NIR Spectroscopy in Agriculture

So, the very first part of this webinar series, which we did a few weeks ago, covered the basics of NIR spectroscopy, what it is, and how our instruments function, talking about optical geometries, and just covering the background necessary to move further into the discussion about how this technology really works. And there is a process that we need to follow in order to go from having just a bare instrument with no model in it to having an instrument that can easily and rapidly perform non-destructive measurements — quantitative measurements — for internal quality attributes of your fruit. So it starts with sampling. From sampling, you do your spectra collection and analytical testing. From there, we use our multivariate data analysis, or kilometric toolbox, which we discussed last session. And then at the end of that, you’ll have a model that you can deploy onto an instrument and go out into the field, go into your lab, into your packhouse — wherever — and do instant non-destructive measurements of internal quality attributes. Things like dry matter, bricks, and titratable acidity. So that’s just getting us back to where we need to be to start this discussion today.

Now, today, we’re talking about sampling and analytical testing. I want to preface this by saying we’re giving you a 30,000-foot view. This is not meant to be a comprehensive course. This material could be, in and of itself, an entire college course, a semester course. So keep that in mind. We won’t have the time to cover every aspect of this but what I want to do is give you an idea of how to go about doing your sampling and your testing so that you can be successful, really, in building a model that you can deploy and be confident in that will give you accurate and repeatable predictions. So I wanted to start off this by talking about sampling. And there’s a great quote from a book that would be very useful for many people to read. It’s the Handbook of Near Infrared Analysis, the 4th edition, and the quote is, “Samples of the material that represent variance that have not been included in the calibration will appear as outliers.” Now, the reason I like this quote from that book is that this is a perfect example of why we need to make sure we have a representative sample within our model. Now, remember from the previous session, calibration, and model are used pretty much interchangeably. A calibration data set is what is used to build the model. So when you see those terms, you can think of them as equivalent.

Representative Sampling and Sources of Variability

Let’s talk about representative sampling. If you look at the images on the left, I pose a question, if the filled spaces — the darker spaces — represent 10% of the population — let’s consider the population everything in this entire box — then which sampling technique is more representative? In the first image here, we have someone taking three random samples and obtaining one random sample where the entirety of the box — the four squares — are filled. In one of them, only 25%, or a quarter of the boxes are filled, and in one of them, none are filled. The average of this would pan out to be something around 50%. Now, that isn’t very representative of the actual population, which, as stated, only 10% of the spaces are filled. Now, if we look at the sampling below, this, with a lot more samples, has now become a lot more representative. You see a lot of the squares have no filled boxes, some only have one, and one of them only has two. And so, that is a much more representative sample. And there are a couple of different ways we can ensure representation in our sampling, and we’ll get into that here in a little bit.

Data excerpts:

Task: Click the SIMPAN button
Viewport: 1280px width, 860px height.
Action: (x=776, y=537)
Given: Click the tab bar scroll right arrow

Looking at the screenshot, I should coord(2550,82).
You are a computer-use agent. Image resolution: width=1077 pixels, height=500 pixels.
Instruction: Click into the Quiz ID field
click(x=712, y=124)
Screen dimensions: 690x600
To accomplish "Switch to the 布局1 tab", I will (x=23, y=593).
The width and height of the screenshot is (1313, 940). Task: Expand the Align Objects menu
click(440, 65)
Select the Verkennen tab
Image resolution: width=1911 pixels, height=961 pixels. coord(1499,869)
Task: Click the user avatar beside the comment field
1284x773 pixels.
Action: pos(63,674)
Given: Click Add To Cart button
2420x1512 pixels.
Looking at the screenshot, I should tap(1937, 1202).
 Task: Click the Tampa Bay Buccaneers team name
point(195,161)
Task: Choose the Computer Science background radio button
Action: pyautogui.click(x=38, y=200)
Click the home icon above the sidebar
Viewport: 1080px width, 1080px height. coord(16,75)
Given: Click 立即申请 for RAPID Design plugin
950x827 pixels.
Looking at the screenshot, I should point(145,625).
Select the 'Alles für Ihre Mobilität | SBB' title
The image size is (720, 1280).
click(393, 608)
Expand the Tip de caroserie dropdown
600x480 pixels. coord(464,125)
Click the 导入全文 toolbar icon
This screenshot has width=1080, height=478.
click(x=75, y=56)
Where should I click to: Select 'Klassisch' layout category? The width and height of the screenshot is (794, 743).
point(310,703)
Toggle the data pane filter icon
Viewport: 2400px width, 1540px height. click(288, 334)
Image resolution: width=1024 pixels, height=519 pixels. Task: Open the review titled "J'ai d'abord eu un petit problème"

Complete the following:
a. Please answer these from the NIR spectroscopy text, one answer per line, marked as the questions are:
(i) Which edition of the Handbook of Near Infrared Analysis does the speaker quote?
(ii) Which two terms does the speaker say are used pretty much interchangeably?
(iii) In the first sampling image, what is the rough average of the three random samples?
b. Carry the NIR spectroscopy text forward from its final sentence.

Answer set:
a.
(i) The 4th edition
(ii) Calibration and model
(iii) Around 50%

b.
So just keep that in the back of your mind and let’s talk about what are the sources of variability that you’re going to encounter when you’re sampling, especially in the agricultural sector. Common sources of variability, and distribution of analytes within the sample. If you look at the image on the right, is a heat map of the distribution of dry matter within a single avocado. As you can see, at any given point in the flesh, there are going to be varying levels of dry matter. And so, where you actually take your sample from within the fruit to analyze, whether it be through classic methods or with an instrument like the F-751, that’s going to really make an impact on what your final results are for your model. If you only take samples from this area, say, the high dry matter area of the avocado, but you’re scanning with the instrument at a place where there’s low dry matter, then you’re going to see differences in your two results because you’re sampling from two different locations. So we have to counteract that when we’re thinking about sampling.

Another source of variability is going to be the temperature and the pH of the sample. Both of those have significant impacts on spectra, especially NIR spectra. And I’ll show you an example of that here in a second. When you’re doing your sampling, you want to make sure that you’re doing your scanning with your instrument as well as your analytical testing where your sample’s at the same temperature, same pH as it would be when you’re doing it in practice. If you’re out in the field, for example, and it’s a really hot day and you’re taking your sample scans, then what you’re going to want to do is make sure that when you go to do your analytical testing, the sample is at that same temperature as it was when you did your scanning.

Another source of variability is just the stage of maturity or ripeness. You can’t expect to only build a model with avocados that are at a certain stage of maturity, let’s say, late maturity right before harvest, and then expect that same model to work with avocados that are in the very early stages of maturity. This brings back that quote where if you have a sample of material that has not been included in the calibration, it will appear as an outlier. So if you don’t include fruit from across the entire stage of maturity and ripeness, then you aren’t going to be able to measure fruit across the entire stage of maturity and ripeness. You’ll only be able to measure fruit at the stage at which you used it in your calibration set.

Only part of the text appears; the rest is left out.